No pictures are to be included when the entries below are reproduced exactly.

___ PROVIDED MATERIAL

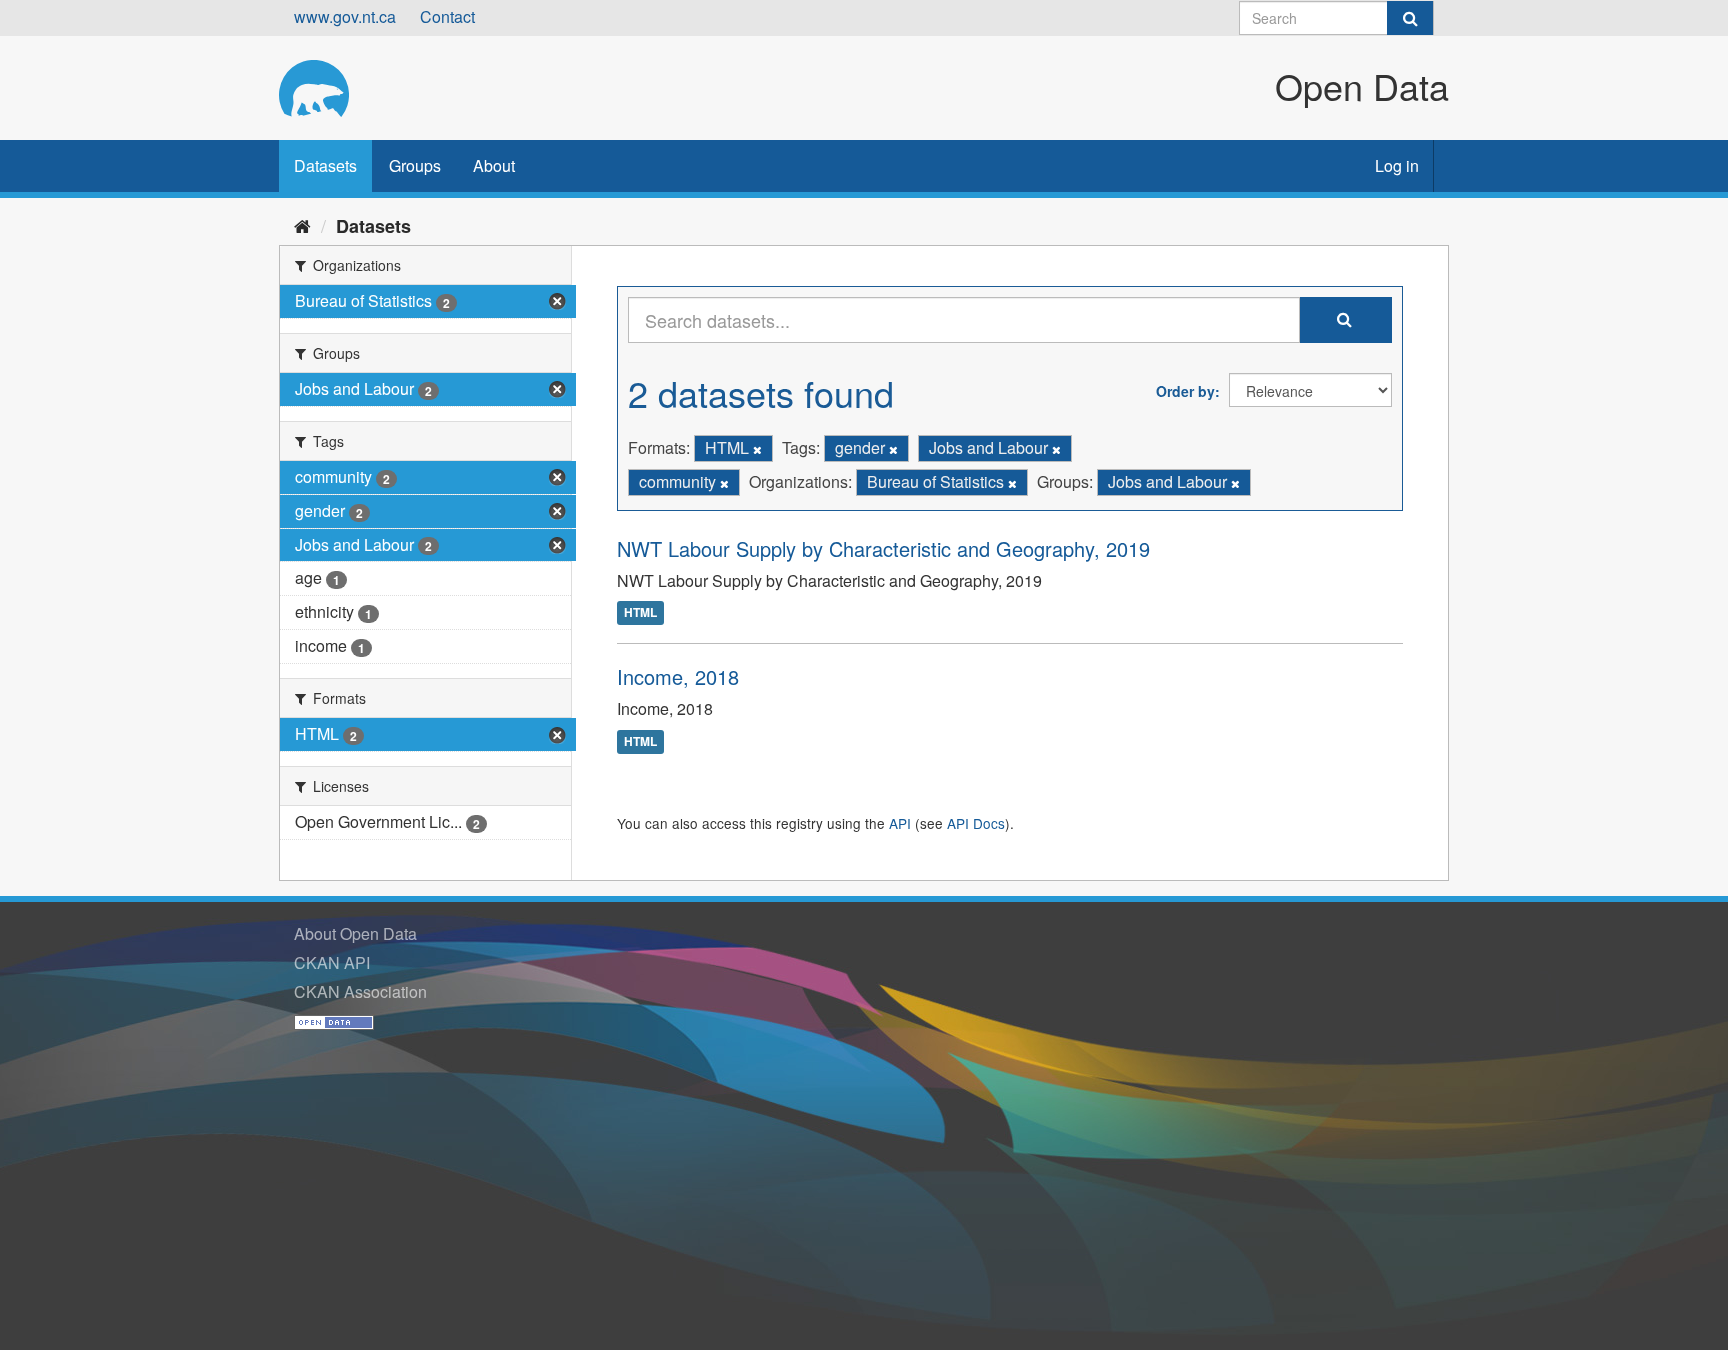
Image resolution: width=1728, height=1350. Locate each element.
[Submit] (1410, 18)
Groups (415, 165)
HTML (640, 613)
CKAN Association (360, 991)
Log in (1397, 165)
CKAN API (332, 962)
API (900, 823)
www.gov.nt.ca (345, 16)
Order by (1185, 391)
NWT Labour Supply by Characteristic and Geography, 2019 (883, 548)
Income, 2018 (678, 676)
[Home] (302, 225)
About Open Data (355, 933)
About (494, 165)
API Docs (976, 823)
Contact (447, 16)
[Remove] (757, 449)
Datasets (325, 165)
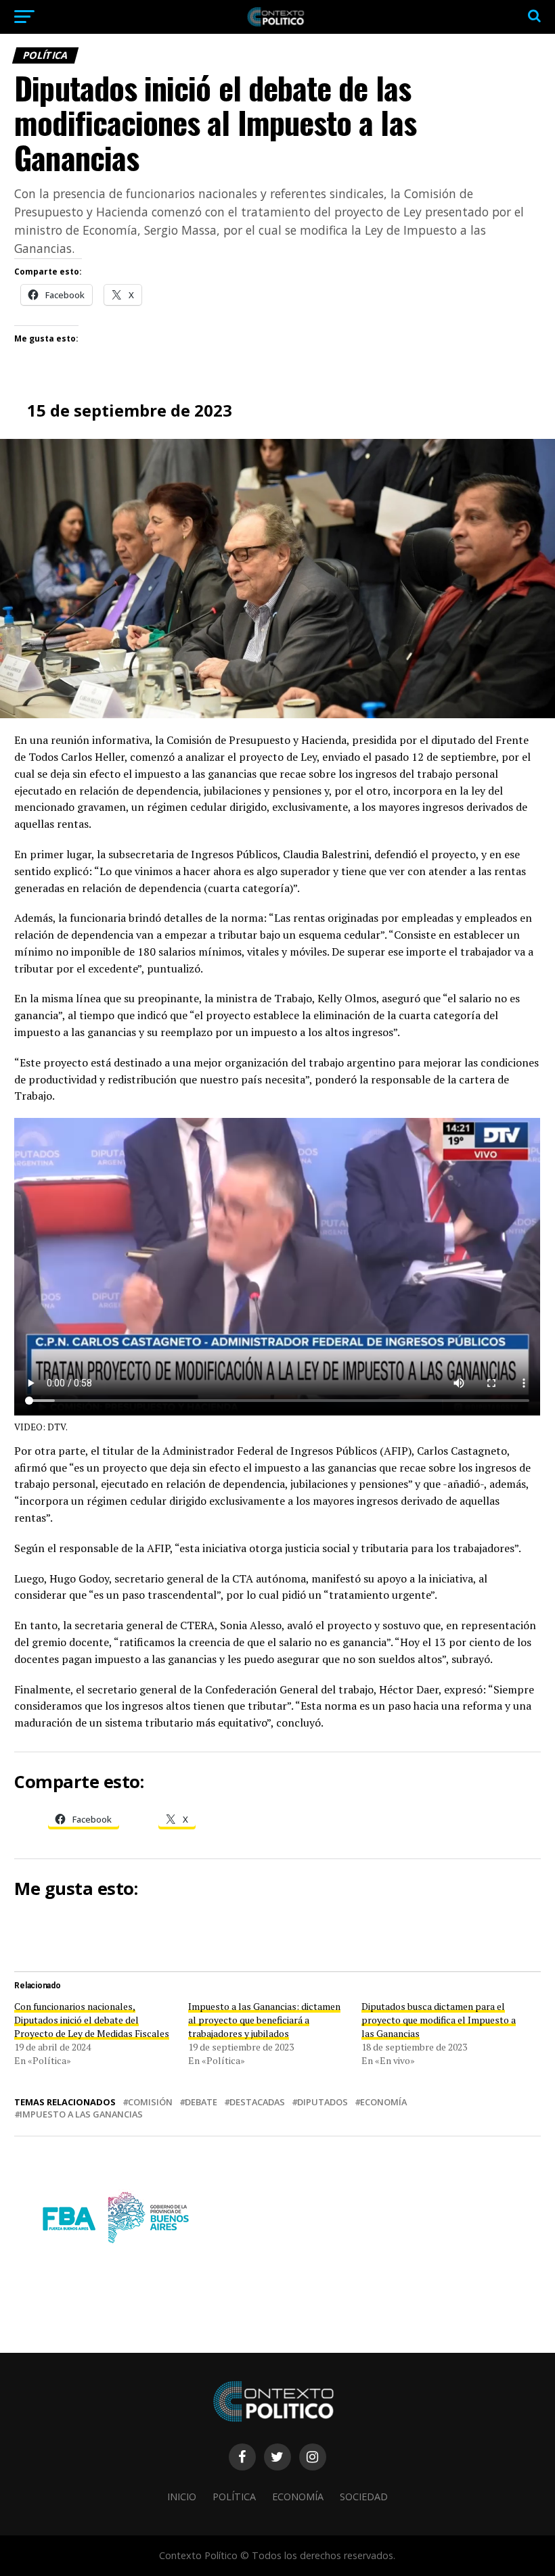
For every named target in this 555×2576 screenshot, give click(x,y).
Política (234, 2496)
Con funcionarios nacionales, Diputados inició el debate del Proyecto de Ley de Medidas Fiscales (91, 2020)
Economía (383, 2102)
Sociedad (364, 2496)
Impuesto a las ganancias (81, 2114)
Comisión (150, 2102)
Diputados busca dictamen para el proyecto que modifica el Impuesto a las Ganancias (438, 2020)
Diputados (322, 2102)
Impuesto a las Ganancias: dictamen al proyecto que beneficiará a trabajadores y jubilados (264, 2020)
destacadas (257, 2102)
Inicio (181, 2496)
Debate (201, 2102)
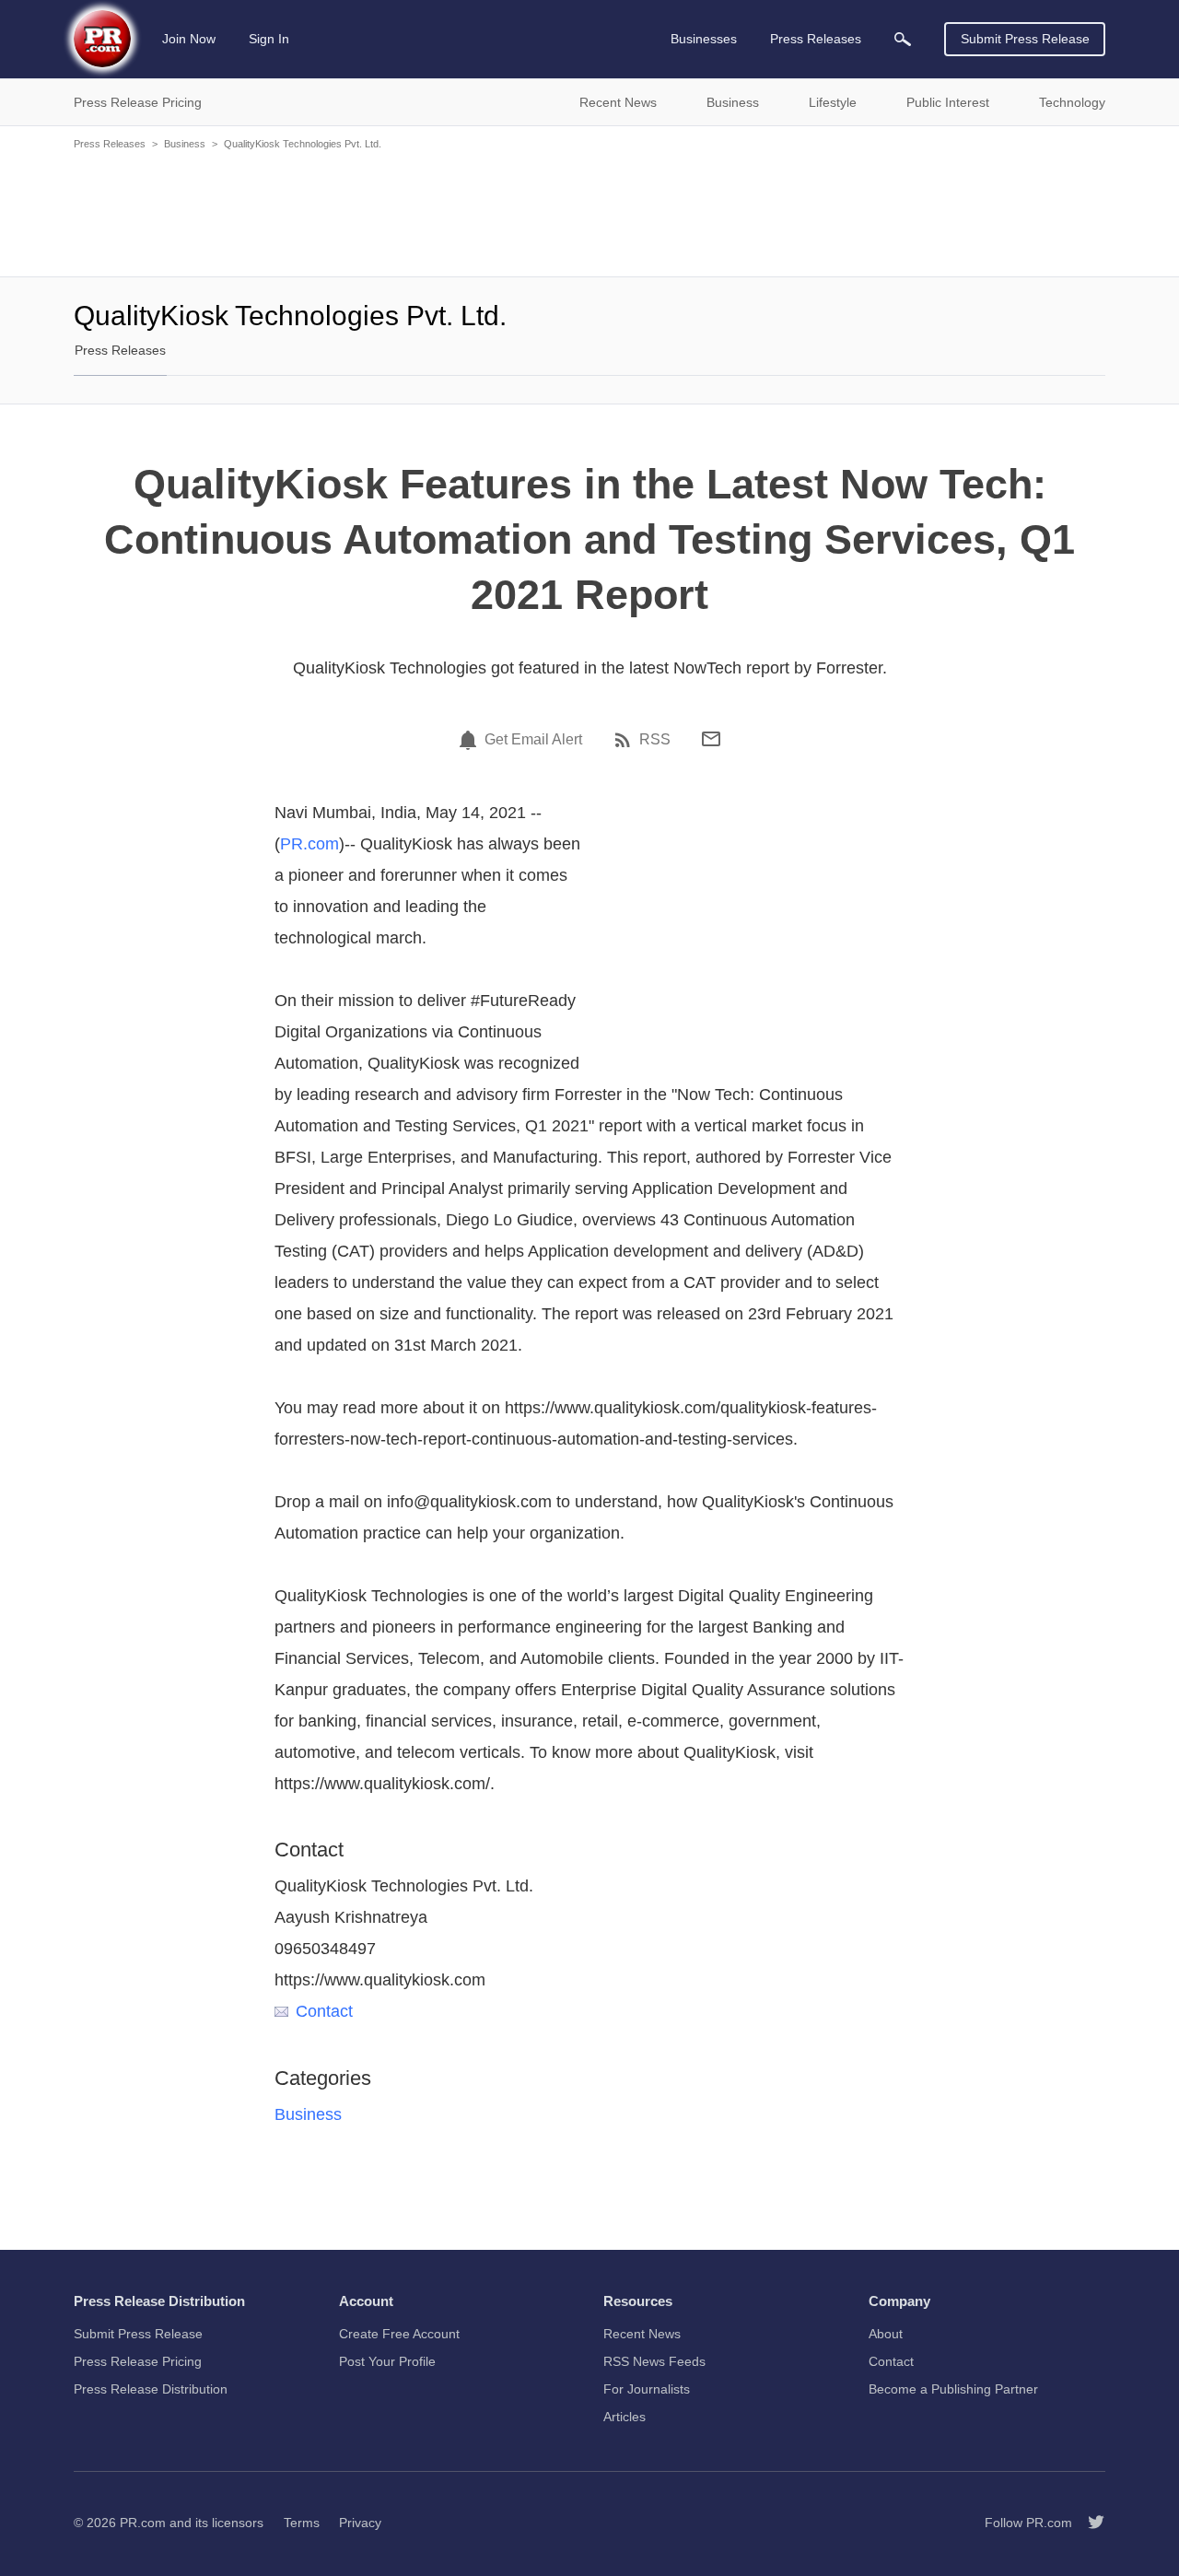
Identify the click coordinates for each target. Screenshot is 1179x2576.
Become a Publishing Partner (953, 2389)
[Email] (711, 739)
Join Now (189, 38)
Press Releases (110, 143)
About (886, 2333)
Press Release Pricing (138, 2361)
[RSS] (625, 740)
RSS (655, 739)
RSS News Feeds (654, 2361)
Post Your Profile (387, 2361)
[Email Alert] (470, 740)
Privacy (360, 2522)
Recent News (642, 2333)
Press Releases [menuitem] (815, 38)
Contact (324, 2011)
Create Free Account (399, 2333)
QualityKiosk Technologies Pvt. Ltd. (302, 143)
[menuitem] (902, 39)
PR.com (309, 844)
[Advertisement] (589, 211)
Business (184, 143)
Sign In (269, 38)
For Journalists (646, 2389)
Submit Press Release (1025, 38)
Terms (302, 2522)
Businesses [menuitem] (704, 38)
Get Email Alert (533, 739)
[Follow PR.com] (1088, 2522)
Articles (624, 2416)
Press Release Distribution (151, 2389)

______

**WRITTEN RESPONSE**
Image resolution: width=1728, height=1350. Locate each element.
[Submit] (1410, 18)
Groups (415, 165)
HTML (640, 613)
CKAN Association (360, 991)
Log in (1397, 165)
CKAN API (332, 962)
API (900, 823)
www.gov.nt.ca (345, 16)
Order by (1185, 391)
NWT Labour Supply by Characteristic and Geography, 2019 (883, 548)
Income, 2018 (678, 676)
[Home] (302, 225)
About Open Data (355, 933)
About (494, 165)
API Docs (976, 823)
Contact (447, 16)
[Remove] (757, 449)
Datasets (325, 165)
For every named target in this 555×2576 screenshot, give click(x,y).
Política (234, 2496)
Con funcionarios nacionales, Diputados inició el debate del Proyecto de Ley de Medidas Fiscales (91, 2020)
Economía (383, 2102)
Sociedad (364, 2496)
Impuesto a las ganancias (81, 2114)
Comisión (150, 2102)
Diputados busca dictamen para el proyecto que modifica el Impuesto a las Ganancias (438, 2020)
Diputados (322, 2102)
Impuesto a las Ganancias: dictamen al proyecto que beneficiará a trabajadores y jubilados (264, 2020)
destacadas (257, 2102)
Inicio (181, 2496)
Debate (201, 2102)
Identify the click coordinates for each target. Screenshot is 1179x2576.
Become a Publishing Partner (953, 2389)
[Email] (711, 739)
Join Now (189, 38)
Press Releases (110, 143)
About (886, 2333)
Press Release Pricing (138, 2361)
[RSS] (625, 740)
RSS (655, 739)
RSS News Feeds (654, 2361)
Post Your Profile (387, 2361)
[Email Alert] (470, 740)
Privacy (360, 2522)
Recent News (642, 2333)
Press Releases [menuitem] (815, 38)
Contact (324, 2011)
Create Free Account (399, 2333)
QualityKiosk Technologies Pvt. Ltd. (302, 143)
[menuitem] (902, 39)
PR.com (309, 844)
[Advertisement] (589, 211)
Business (184, 143)
Sign In (269, 38)
For Journalists (646, 2389)
Submit Press Release (1025, 38)
Terms (302, 2522)
Businesses [menuitem] (704, 38)
Get Email Alert (533, 739)
[Follow PR.com] (1088, 2522)
Articles (624, 2416)
Press Release Distribution (151, 2389)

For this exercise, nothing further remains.